We've sold our house here in Calgary to a developer. It's a pity that it will be demolished; it has lots of character. However, only yuppies can afford to buy in this area, and no yuppy wants a 900 square foot bungalow.
When you move to a new climate, you have to get the appropriate clothing to survive the winter. Here in Calgary, it's mitts, facemask and toque. On the west coast, it's umbrella, poncho and rubber boots.
So, I just got an essential component of my Denman wardrobe. Here I am modeling them.
Actually, it hasn't been raining too much on Denman lately. The nearest Environmant Canada weather station is at the Comox Air Force Base. Lately, there have been quite a few "sun" logos on their forecast. (Here in Calgary, it's still below freezing, with snow and ice on the ground.)

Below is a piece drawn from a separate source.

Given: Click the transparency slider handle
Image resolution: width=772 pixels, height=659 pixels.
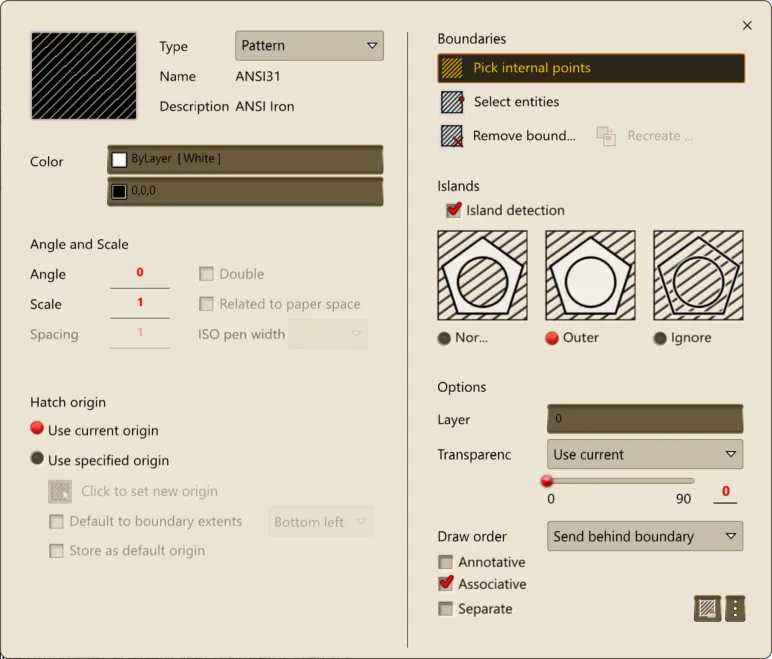Looking at the screenshot, I should [x=547, y=481].
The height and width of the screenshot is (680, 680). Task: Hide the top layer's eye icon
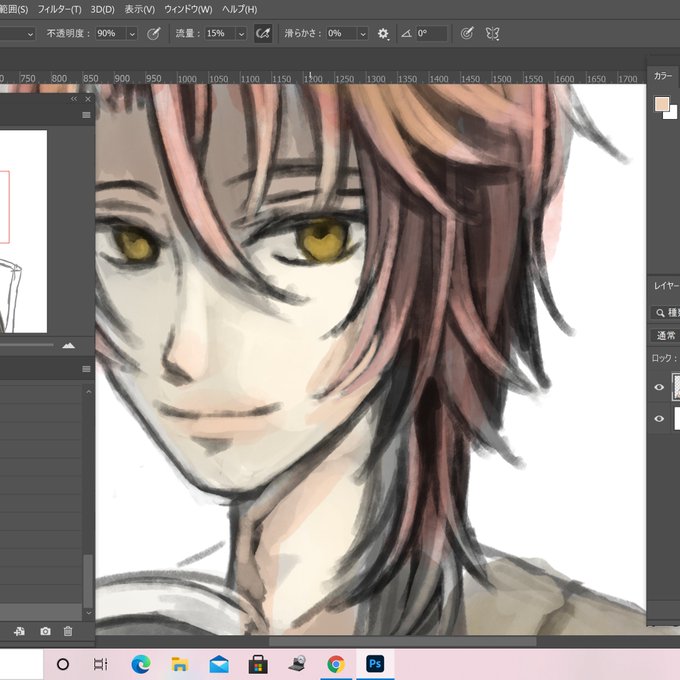659,387
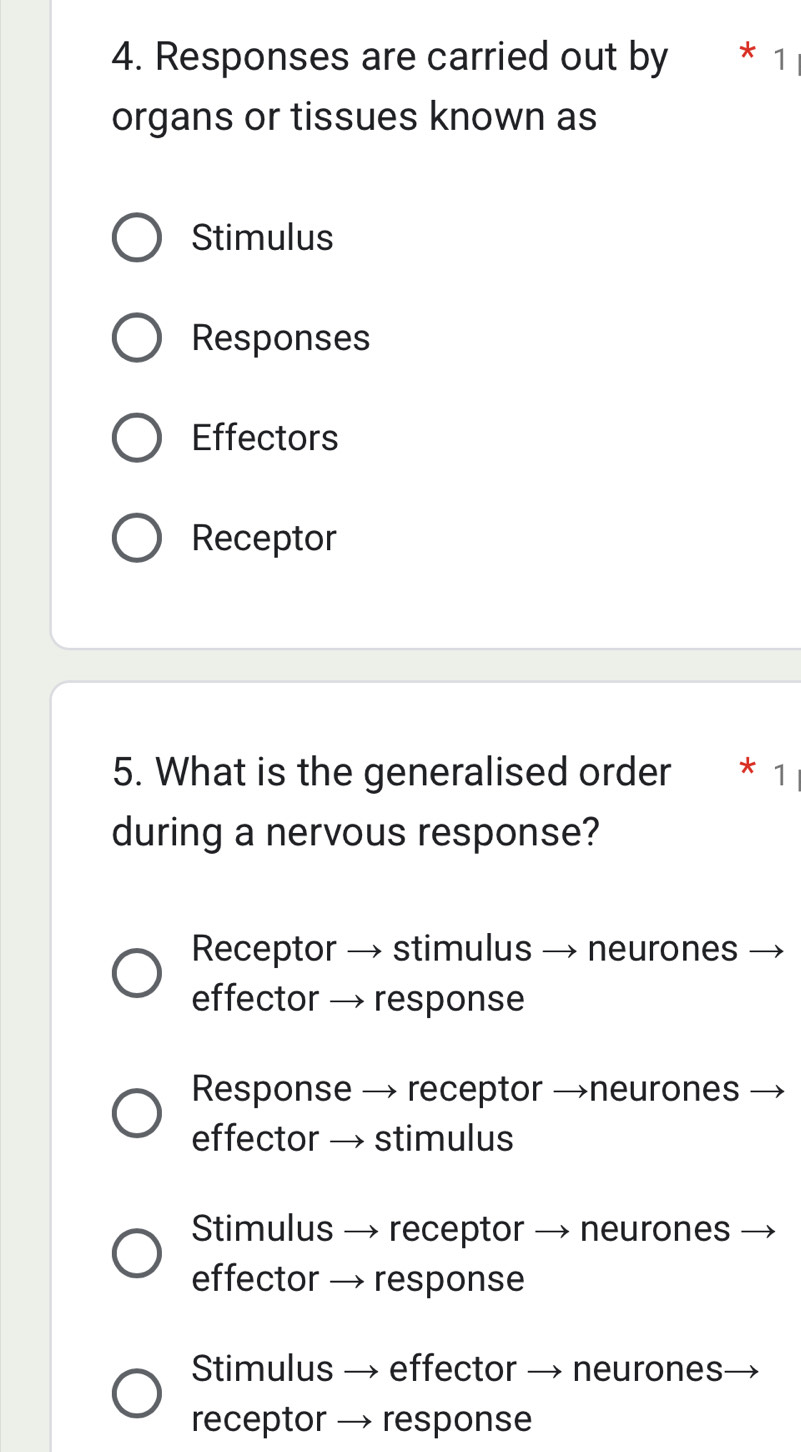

Our household goods will be loaded on the truck on March 31st, and, after a night in a motel, we expect to hit the road on April 1st. We will be about three days on the road, including a brief visit with my mother in New Westminster, then we'll have to spend a day or two cleaning and painting the house on Denman before we get our furniture moved in. So we'll be moved in by the end of the first week of April.
Which may be quite late to start a garden by the local standards, but luxuriously early for us! We might be too busy to do serious gardening the first year, but it's something to look forward to in the future.
Someone commented on my Feb 13th diary entry by saying, "Your reasons for leaving Calgary are essentially two-fold: weather and politics." Actually, those are only two of the many reasons we are moving to Denman Island.
As I said on Feb 11th, we have had enough of city life. True, there are advantages to having services close at hand. But, we think the disadvantages outweigh the advantages. We detest the anonymity of city life. City people justify outrageously antisocial conduct on the grounds that they will never meet their victims again. Whether it is flipping someone the finger in traffic, putting one's feet up on the seat on the C-Train, or committing armed robbery, the principle is the same.
While city life is pushing us away, rural life is calling to us. We long to be surrounded by nature. Not the tame wannabe nature of manicured lawns and pruned trees, but real, wild, trees-creaking-in-the-wind, critters-in-your-yard nature. We want to live where really big nature is not an hour's drive away but ten minutes' walk away.
We long for a sense of community, where people talk to each other because they are neighbours. We look forward to living where people wave to each other as they pass on the road, where "rush hour" means leaning into a friend's car window to chat in the ferry lineup, where the guy you disagree with about politics at the community hall might be the same guy who will pull your car out of a ditch with his tractor.
We look forward to looking up at night and seeing stars. Not the 17 stars that glimmer feebly through the haze and lights on an exceptionally clear city night, but real stars, in the thousands or millions, stunningly brilliant against a black velvet sky. Ever since I was a pre-schooler, I have always had a love for astronomy, yet, until now, I have never been able to do any, because you can't see the sky in the city.
Wendy grew up in Nova Scotia. Except for the last few years in Calgary, she has always lived near the ocean. Salt water in her veins. Being near the ocean is a part of who she is. We look forward to a lifetime of kayaking weekends and vacations within a day's drive (or even a brisk walk) of home.
We look forward to growing tomatoes that do not have ominous-sounding names like "Siberia" or "Sub-Arctic", carrots that can grow more than a centimetre long in one season, fruit trees, Gravenstein apples. We look forward to calling my brother in Saskatoon in January and telling him that the snowdrops and crocuses are up. (Sorry, Steve and Darlene!)
Is this a romantic view of life? Perhaps. I would say that it is a wholesome view of life. I would guess that many, perhaps most, city dwellers share parts of it. At some point, you have to take charge of your life and make your dreams come true.
We have been planning our move for nearly two years. The photo shows our planning wall, with maps, aerial photos, satellite photos, floor plans, temperature graphs, etc. of Denman Island.